Detektion physiologischer Reaktionen von sensorischen Neuronen in Drosophila

Befestigen Sie einen betäubten genetisch veränderten Drosophila melanogaster auf der Seite an einem Deckglas.

Strecken Sie die Vorderbeine aus und sichern Sie sie, um die Fußwurzelsegmente freizulegen.

Diese Segmente haben gustatorische Neuronen, die Kalziumindikatorkomplexe exprimieren, die in kalziumgebundener Form fluoreszieren.

Ziehe eine hydrophobe Barriere um die Fliege, um die Lösung zurückzuhalten.

Lassen Sie die Fliege sich erholen und legen Sie eine gepufferte Kochsalzlösung auf die freiliegenden Fußwurzelsegmente, um sie zu befeuchten.

Beobachten Sie unter einem konfokalen Mikroskop Tarsalsegmente und bilden Sie die gustatorischen Neuronen in verschiedenen Tiefen ab, um eine Fluoreszenz vor der Stimulation zu erhalten.

Geben Sie eine Stimulationslösung, die lipophile Liganden enthält, auf das Segment.

Diese Liganden binden an die gustatorischen Neuronenrezeptoren, initiieren Signalwege und lösen die Öffnung von Kalziumkanälen aus.

Dadurch können Kalziumionen aus der extrazellulären Flüssigkeit in das Zytoplasma eindringen und an die Kalziumindikatorkomplexe binden, was zu einer Fluoreszenzemission führt.

Bei erneuter Beobachtung bestätigt eine Zunahme der neuronalen Fluoreszenz die neuronale physiologische Reaktion auf den Liganden.

Nachdem Sie die Fliege betäubt haben, befestigen Sie sie mit einem sehr kleinen Tropfen klarem Nagellack an einem 0,17 Millimeter dicken Deckglas. Befestigen Sie die Seite des Hosenschlitzes mit dem gesamten Tropfen an der Rutsche. Verwenden Sie anschließend unter einem Präpariermikroskop einen nassen Pinsel, um ein Vorderbein der Fliege zu verlängern.

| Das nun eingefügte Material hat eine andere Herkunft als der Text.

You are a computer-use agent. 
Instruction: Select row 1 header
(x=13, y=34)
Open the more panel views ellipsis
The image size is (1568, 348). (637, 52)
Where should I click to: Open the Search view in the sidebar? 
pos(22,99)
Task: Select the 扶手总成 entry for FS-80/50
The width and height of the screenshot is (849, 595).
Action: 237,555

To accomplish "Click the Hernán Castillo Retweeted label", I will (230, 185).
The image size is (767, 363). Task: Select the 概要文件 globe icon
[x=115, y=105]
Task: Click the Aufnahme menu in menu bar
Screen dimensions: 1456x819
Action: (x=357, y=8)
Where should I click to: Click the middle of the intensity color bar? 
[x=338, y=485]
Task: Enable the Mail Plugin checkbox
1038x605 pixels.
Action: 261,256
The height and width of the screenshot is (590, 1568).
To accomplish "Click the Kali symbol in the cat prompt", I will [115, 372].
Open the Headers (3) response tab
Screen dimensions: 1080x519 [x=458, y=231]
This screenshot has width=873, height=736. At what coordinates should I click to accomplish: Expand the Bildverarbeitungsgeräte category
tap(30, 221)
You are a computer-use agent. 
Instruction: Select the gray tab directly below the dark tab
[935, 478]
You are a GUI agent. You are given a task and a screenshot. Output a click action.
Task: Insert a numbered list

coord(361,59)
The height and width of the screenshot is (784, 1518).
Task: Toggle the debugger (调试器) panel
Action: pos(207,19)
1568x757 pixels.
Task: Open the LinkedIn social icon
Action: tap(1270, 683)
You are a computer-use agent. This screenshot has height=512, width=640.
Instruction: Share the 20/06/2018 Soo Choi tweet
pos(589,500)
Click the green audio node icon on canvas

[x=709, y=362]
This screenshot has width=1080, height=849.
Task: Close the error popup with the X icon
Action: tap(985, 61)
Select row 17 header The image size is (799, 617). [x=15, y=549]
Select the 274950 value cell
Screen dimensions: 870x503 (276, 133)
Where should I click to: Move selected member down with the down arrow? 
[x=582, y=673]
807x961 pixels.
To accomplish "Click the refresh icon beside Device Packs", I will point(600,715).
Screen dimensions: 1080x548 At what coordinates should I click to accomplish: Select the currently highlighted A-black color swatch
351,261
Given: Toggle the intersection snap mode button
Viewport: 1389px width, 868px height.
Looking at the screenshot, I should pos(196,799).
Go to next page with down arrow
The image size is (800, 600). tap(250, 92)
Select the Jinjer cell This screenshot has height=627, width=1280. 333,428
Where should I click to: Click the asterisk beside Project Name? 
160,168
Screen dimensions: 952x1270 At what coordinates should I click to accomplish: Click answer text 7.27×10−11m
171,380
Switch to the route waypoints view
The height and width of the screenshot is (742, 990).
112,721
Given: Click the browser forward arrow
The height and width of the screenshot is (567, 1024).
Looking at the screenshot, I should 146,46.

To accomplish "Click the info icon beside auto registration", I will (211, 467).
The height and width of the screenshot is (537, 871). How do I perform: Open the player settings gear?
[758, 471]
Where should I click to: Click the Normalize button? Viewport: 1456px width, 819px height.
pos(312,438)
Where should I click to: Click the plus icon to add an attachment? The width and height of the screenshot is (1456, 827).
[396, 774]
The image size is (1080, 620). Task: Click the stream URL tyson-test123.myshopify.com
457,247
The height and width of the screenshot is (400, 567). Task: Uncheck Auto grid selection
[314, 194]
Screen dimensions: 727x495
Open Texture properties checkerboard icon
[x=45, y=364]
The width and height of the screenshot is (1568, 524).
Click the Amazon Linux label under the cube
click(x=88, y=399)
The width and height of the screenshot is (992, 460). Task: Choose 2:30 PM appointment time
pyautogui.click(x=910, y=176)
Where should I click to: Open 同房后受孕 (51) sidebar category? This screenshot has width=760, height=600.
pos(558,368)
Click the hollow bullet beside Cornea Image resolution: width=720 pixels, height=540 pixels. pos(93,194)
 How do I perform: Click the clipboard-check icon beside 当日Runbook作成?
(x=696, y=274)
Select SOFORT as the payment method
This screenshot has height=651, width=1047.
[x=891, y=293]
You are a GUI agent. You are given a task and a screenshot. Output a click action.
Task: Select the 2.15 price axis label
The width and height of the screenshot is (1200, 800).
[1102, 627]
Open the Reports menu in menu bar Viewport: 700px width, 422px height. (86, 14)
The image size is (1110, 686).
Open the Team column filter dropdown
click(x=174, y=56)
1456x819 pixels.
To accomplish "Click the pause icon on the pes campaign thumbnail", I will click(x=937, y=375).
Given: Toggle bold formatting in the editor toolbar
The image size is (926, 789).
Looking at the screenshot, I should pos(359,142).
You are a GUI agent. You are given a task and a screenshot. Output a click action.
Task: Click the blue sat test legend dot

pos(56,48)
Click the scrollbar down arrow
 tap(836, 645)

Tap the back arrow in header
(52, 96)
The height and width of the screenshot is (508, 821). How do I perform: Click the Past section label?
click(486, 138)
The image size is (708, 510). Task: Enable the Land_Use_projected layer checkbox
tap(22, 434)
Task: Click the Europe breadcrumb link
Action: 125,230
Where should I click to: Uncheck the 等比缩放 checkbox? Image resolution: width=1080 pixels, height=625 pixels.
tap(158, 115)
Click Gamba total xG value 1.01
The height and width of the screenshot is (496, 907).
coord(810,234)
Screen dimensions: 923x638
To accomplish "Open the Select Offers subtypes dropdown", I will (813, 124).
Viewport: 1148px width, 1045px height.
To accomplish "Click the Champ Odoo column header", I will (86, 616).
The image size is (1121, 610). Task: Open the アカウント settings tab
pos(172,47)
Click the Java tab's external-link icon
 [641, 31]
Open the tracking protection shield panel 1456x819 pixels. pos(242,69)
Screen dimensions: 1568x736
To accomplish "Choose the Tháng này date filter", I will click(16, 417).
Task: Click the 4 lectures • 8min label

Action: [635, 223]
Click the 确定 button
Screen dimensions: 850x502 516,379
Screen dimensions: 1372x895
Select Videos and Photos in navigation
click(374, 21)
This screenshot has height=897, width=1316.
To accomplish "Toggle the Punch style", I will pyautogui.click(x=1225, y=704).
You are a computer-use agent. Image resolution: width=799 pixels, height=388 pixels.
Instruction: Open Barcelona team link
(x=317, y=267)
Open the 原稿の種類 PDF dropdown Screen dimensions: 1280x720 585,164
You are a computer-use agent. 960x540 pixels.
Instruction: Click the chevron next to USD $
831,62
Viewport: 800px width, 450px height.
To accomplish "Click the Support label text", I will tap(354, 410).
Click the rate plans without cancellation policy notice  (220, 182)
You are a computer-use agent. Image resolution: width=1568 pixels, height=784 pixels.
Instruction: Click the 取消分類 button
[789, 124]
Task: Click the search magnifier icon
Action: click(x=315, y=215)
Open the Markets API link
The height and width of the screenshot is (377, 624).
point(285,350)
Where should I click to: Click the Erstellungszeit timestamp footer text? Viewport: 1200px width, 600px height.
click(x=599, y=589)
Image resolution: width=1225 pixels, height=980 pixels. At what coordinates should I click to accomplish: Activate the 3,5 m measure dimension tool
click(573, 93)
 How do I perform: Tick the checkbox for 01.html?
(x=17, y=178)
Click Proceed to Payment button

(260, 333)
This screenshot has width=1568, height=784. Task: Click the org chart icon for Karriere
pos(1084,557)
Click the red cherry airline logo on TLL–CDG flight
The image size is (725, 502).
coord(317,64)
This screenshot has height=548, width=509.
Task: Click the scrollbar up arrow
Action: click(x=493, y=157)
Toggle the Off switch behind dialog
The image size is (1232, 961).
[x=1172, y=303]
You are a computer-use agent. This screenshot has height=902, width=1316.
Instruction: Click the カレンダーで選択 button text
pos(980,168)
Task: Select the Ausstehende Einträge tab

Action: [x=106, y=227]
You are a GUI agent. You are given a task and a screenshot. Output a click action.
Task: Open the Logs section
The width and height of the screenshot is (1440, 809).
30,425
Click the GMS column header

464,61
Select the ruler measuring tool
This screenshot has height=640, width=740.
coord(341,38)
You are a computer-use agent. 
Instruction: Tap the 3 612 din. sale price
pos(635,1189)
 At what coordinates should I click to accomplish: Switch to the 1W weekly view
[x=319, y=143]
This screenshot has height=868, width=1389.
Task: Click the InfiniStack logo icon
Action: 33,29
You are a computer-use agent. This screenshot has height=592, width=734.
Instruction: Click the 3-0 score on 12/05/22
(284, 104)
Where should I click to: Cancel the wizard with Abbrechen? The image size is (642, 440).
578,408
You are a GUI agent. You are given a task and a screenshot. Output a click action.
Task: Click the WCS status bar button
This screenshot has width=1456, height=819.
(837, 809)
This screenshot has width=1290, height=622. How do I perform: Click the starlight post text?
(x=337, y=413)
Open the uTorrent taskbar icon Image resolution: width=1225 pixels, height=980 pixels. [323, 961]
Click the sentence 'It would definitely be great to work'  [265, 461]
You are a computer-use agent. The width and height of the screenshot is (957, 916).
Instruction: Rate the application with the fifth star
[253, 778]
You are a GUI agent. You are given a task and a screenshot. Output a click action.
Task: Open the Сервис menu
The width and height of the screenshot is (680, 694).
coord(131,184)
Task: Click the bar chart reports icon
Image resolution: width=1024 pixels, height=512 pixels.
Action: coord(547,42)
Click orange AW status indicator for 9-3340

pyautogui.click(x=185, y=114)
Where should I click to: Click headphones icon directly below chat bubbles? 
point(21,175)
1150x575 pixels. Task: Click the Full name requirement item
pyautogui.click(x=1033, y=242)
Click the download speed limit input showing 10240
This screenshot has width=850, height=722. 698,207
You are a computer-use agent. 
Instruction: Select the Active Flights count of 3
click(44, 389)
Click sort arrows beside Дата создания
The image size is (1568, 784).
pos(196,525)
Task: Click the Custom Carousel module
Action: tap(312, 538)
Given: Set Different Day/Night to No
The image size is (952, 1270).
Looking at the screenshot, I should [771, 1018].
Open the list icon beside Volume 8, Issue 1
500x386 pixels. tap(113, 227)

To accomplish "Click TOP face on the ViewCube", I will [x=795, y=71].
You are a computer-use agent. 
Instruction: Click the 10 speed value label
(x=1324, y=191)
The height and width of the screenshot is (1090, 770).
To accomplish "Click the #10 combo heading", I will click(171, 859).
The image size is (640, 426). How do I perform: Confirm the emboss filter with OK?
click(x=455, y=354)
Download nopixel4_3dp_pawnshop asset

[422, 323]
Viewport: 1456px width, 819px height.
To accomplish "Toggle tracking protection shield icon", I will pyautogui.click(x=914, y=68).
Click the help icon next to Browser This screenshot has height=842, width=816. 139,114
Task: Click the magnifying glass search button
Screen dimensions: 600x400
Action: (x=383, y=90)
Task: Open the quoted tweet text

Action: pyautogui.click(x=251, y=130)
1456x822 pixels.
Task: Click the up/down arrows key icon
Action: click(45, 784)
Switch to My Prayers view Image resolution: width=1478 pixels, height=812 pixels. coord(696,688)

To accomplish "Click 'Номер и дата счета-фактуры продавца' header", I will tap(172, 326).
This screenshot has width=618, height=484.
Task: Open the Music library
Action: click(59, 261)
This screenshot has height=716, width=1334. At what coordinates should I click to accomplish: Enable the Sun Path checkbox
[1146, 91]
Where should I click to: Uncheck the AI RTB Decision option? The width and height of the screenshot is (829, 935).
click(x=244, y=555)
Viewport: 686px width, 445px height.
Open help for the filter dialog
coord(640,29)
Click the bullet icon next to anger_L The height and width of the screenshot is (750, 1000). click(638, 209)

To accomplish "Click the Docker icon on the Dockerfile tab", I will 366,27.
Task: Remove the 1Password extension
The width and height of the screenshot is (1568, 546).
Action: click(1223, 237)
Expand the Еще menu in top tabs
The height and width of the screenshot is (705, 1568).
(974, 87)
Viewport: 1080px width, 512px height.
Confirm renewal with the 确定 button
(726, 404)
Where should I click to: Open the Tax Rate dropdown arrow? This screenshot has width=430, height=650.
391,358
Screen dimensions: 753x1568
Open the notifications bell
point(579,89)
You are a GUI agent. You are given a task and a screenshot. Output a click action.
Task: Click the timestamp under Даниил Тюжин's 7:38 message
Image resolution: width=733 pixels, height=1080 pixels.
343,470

Befestigen Sie dann mit zwei sehr dünnen Klebebandstreifen das erste und fünfte Tarsalsegment am Deckglas.

Wenn Neuronen im Rüssel abgebildet werden sollen, legen Sie einen weiteren dünnen Streifen Klebeband über das Rostrum des Rüssels, um das Labellum freizulegen. Mache nun mit einem PAP-Stift eine kurze Wand um die Fliege. Lassen Sie die Narkose eine halbe Stunde lang abklingen, bevor Sie Messungen vornehmen. Bereiten Sie für dieses Protokoll die erforderlichen Verdünnungen der 1-Milligramm-pro-Milliliter-Stammligandenlösung unter Verwendung von PBST vor.

Um den Eingriff zu beginnen, überlagern Sie die gesicherten und freiliegenden Fußwurzelsegmente mit 10 Mikrolitern PBST. Dadurch wird das Bein mit Feuchtigkeit versorgt und verhindert, dass es unscharf wird. Konzentrieren Sie sich als Nächstes auf die Segmente mit einem optischen System, das ein gutes Fluoreszenzsignal mit schneller Zeitauflösung erzielen kann, wie z. B. ein konfokales Spinning-Disk-Mikroskop mit einer sCMOS-Kamera. Sammeln Sie drei Vorstimulations-Z-Stapel der interessierenden Neuronen im Tarsalsegment.

In diesem Beispiel werden Bilder mit einer Belichtungszeit von 200 Millisekunden und einem 2-mal-2-Binning über einen 6 Mikrometer x 1/2 Mikrometer-Schnitt alle zwei Sekunden aufgenommen. Achten Sie darauf, die Leistung des Lasers zu optimieren, um das Photobleaching zu minimieren und gleichzeitig ein hohes Signal-Rausch-Verhältnis zu ermöglichen. Hier wird ein 491 Nanometer großer 100-Milliwatt-Laser mit 30 % Transmission betrieben.

Das Signal muss vor der Stimulation nachweisbar sein, darf sich aber nicht der Sättigung nähern. Pipettieren Sie nun 10 Mikroliter Stimulationslösung auf das interessierende Fußwurzelsegment. Seien Sie beim Pipettieren sehr vorsichtig, um das Bein oder den Körper der Fliege nicht zu berühren, da sich sonst die Tarsen aus ihrer Position bewegen. Nehmen Sie dann sofort die ersten Bilder nach der Stimulation auf und sammeln Sie weiterhin genügend Bilder, um die maximale Änderung der Fluoreszenz zu dokumentieren.